Problem details>
Only one stretch of the data below is needed. Output the lines from the one with "The image size is (1277, 620)." up to and including the one with "Viewport: 859px width, 374px height.", exactly as they stand.
Start of Block
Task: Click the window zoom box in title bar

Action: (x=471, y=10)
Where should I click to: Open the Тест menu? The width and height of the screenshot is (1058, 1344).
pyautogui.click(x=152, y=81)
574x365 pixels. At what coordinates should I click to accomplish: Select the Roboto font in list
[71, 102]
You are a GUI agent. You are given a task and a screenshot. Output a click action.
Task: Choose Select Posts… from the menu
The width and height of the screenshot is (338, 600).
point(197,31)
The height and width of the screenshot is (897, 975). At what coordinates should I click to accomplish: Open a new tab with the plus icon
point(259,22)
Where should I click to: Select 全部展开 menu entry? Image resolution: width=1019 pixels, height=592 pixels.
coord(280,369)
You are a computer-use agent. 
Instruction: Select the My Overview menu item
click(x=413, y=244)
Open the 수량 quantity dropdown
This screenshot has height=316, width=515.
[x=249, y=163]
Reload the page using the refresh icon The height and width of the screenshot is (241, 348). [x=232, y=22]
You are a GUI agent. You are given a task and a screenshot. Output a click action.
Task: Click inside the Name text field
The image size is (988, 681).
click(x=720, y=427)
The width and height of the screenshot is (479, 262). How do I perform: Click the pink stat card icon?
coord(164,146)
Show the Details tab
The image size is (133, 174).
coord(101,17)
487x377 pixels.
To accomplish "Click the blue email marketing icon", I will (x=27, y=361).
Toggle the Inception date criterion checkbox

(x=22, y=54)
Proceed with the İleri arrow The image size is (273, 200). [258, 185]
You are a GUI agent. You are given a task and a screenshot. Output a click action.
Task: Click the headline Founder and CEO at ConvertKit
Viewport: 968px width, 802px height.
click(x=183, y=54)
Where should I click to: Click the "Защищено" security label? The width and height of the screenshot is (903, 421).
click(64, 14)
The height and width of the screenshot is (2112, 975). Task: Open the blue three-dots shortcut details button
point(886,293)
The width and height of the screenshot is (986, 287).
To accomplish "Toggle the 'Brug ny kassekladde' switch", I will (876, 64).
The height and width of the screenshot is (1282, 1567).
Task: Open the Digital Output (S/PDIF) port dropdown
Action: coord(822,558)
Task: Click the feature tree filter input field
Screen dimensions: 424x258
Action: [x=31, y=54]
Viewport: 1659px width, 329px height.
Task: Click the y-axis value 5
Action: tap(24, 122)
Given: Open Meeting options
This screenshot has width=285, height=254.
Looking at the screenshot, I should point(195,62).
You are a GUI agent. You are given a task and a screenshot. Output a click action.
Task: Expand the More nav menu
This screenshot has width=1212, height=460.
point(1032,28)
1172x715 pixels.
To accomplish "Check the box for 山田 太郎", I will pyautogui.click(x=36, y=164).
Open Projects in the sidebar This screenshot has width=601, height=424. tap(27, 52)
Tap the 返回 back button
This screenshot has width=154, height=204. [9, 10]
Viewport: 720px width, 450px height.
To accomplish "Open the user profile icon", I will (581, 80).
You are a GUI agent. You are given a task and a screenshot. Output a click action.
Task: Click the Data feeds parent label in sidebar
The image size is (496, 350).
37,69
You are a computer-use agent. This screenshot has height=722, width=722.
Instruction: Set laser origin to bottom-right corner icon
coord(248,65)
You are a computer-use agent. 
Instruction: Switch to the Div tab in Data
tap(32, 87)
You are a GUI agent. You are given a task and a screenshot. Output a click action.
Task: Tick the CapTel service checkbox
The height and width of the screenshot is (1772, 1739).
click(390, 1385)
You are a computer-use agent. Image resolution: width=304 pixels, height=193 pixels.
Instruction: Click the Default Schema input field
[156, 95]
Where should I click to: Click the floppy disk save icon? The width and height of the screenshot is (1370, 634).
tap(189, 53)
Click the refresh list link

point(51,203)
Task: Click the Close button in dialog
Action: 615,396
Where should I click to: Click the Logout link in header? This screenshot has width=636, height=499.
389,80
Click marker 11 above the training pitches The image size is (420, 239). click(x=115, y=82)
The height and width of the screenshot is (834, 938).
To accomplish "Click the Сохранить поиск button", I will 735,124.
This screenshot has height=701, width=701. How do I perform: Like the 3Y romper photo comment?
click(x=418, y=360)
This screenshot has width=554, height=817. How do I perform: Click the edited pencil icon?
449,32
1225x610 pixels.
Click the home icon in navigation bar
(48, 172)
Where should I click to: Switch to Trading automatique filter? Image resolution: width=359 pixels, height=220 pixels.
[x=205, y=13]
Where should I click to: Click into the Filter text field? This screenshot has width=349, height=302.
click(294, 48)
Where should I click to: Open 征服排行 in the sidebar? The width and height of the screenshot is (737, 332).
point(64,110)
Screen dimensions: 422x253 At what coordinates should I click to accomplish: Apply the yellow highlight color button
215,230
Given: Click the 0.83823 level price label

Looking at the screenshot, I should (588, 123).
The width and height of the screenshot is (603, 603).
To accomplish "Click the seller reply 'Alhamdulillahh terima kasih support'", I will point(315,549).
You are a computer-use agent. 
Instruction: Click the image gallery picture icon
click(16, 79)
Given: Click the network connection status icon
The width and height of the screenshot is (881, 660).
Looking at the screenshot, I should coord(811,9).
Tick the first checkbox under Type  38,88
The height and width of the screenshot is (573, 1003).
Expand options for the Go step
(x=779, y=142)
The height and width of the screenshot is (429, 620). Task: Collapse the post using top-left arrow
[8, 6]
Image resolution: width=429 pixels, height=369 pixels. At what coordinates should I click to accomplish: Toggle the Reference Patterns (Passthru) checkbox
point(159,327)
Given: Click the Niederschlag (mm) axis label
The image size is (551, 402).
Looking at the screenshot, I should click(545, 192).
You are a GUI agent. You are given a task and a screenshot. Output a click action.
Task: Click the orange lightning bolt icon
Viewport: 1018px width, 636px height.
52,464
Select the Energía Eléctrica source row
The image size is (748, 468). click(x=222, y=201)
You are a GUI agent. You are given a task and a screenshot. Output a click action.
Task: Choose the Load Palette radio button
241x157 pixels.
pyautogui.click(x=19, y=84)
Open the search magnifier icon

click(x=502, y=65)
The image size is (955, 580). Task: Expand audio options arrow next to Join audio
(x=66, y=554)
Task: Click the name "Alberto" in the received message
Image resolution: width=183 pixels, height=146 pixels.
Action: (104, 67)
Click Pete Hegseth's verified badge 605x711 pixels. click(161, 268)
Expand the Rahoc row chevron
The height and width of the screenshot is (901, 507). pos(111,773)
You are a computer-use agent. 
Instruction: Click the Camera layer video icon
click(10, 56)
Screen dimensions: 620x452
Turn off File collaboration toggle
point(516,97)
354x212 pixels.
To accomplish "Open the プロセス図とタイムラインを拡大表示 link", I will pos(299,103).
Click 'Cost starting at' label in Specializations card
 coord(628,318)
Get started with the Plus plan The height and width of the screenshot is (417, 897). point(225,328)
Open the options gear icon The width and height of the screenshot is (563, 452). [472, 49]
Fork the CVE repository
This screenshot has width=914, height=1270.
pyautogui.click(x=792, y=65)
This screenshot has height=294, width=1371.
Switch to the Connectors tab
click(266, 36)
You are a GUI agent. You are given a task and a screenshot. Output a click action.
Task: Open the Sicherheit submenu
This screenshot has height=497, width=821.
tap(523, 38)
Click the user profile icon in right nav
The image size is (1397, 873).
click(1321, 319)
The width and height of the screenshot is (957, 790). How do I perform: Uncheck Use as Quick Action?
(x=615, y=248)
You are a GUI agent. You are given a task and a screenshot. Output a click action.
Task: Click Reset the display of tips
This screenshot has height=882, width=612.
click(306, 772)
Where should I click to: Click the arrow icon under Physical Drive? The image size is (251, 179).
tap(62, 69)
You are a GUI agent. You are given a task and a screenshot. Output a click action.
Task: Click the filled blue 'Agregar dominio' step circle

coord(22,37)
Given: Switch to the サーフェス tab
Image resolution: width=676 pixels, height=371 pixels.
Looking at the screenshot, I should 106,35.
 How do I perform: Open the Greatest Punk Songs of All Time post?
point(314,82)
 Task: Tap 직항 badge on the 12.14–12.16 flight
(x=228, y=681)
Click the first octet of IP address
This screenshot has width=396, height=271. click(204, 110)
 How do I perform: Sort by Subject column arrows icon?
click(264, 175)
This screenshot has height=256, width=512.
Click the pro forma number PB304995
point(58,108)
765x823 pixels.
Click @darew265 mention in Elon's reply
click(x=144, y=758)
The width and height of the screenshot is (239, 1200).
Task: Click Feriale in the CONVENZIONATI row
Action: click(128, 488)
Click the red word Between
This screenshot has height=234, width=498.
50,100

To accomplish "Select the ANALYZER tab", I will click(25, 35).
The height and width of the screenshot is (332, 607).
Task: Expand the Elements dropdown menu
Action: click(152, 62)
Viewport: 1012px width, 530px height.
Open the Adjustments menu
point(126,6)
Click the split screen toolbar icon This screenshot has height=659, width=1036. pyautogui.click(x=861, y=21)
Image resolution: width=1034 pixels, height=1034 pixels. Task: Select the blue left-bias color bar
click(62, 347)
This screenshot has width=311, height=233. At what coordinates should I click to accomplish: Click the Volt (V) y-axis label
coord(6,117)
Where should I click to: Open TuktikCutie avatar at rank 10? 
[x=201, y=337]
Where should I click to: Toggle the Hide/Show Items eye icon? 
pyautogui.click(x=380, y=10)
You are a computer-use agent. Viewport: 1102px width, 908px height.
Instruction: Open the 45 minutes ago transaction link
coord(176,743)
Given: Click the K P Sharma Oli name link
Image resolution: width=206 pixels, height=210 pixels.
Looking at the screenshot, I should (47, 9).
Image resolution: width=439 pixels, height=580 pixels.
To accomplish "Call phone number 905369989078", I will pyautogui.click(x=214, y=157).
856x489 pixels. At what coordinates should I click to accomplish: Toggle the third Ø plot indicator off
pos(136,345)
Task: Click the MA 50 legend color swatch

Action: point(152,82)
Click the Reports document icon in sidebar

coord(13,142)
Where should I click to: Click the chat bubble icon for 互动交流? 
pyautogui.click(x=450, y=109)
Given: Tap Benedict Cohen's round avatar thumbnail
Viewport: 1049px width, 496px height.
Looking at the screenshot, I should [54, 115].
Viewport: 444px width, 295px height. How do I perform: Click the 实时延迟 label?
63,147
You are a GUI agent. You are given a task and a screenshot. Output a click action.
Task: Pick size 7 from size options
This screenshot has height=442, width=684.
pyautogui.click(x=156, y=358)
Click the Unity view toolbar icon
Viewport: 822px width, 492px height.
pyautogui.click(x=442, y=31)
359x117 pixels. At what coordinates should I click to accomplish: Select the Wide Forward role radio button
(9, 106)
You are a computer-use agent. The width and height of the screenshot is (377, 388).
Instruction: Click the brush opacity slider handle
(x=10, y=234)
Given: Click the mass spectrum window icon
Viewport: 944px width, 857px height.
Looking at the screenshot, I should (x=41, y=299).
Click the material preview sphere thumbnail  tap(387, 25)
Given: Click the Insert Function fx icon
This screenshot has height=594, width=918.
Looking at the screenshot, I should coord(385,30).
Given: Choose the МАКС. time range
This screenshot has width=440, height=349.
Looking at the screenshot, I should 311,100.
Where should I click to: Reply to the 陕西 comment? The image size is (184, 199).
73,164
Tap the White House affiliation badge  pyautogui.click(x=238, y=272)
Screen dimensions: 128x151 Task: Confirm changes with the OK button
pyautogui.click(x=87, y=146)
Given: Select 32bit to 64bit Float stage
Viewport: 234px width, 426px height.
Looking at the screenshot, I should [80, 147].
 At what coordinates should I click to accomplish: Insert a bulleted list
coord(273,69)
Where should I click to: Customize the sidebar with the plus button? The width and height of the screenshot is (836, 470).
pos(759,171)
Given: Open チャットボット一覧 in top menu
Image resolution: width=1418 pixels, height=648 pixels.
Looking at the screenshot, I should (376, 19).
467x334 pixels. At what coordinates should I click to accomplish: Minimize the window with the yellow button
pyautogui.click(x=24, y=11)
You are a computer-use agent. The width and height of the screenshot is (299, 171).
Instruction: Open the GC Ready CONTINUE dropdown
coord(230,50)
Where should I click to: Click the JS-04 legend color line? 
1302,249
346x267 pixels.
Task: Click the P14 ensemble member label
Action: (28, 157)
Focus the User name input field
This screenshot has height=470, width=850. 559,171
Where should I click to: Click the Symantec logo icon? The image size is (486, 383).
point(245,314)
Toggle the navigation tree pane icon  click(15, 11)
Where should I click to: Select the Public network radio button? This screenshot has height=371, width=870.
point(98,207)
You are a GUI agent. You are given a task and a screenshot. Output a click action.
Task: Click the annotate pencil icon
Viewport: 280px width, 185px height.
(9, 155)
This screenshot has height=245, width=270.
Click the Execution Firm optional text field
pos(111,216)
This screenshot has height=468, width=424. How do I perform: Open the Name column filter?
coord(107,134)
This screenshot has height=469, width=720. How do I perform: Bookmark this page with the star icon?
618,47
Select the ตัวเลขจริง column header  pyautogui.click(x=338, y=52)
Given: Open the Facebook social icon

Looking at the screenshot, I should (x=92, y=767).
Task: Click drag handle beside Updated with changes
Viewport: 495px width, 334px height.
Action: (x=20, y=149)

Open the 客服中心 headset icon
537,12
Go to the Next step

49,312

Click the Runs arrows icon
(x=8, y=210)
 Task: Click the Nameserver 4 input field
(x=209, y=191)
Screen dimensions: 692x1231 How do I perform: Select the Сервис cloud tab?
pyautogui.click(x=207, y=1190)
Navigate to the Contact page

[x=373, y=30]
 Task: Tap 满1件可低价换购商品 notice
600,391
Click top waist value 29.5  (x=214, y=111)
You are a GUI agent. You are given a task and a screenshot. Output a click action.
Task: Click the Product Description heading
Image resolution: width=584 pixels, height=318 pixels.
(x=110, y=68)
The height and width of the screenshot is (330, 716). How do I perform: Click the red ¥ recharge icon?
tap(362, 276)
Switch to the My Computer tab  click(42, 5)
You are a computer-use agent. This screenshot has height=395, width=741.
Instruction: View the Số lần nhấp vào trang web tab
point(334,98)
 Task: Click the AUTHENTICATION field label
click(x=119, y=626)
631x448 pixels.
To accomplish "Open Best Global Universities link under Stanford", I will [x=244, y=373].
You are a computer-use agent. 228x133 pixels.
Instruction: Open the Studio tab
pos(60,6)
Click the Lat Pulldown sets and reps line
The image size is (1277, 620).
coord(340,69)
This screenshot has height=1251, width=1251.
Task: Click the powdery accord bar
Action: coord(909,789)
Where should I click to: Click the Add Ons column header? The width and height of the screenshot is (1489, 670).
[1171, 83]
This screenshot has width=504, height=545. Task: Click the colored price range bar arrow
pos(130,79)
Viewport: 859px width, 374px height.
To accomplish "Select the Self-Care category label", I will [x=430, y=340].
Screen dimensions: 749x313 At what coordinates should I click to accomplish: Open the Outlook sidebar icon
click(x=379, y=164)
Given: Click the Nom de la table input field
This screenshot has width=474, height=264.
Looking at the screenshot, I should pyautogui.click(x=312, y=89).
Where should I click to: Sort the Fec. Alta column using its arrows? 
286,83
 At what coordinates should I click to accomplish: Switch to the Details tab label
End of Block
Exercise response>
The image size is (1277, 620).
coord(340,69)
This screenshot has height=1251, width=1251.
Task: Click the powdery accord bar
Action: coord(909,789)
Where should I click to: Click the Add Ons column header? The width and height of the screenshot is (1489, 670).
[1171, 83]
This screenshot has width=504, height=545. Task: Click the colored price range bar arrow
pos(130,79)
Viewport: 859px width, 374px height.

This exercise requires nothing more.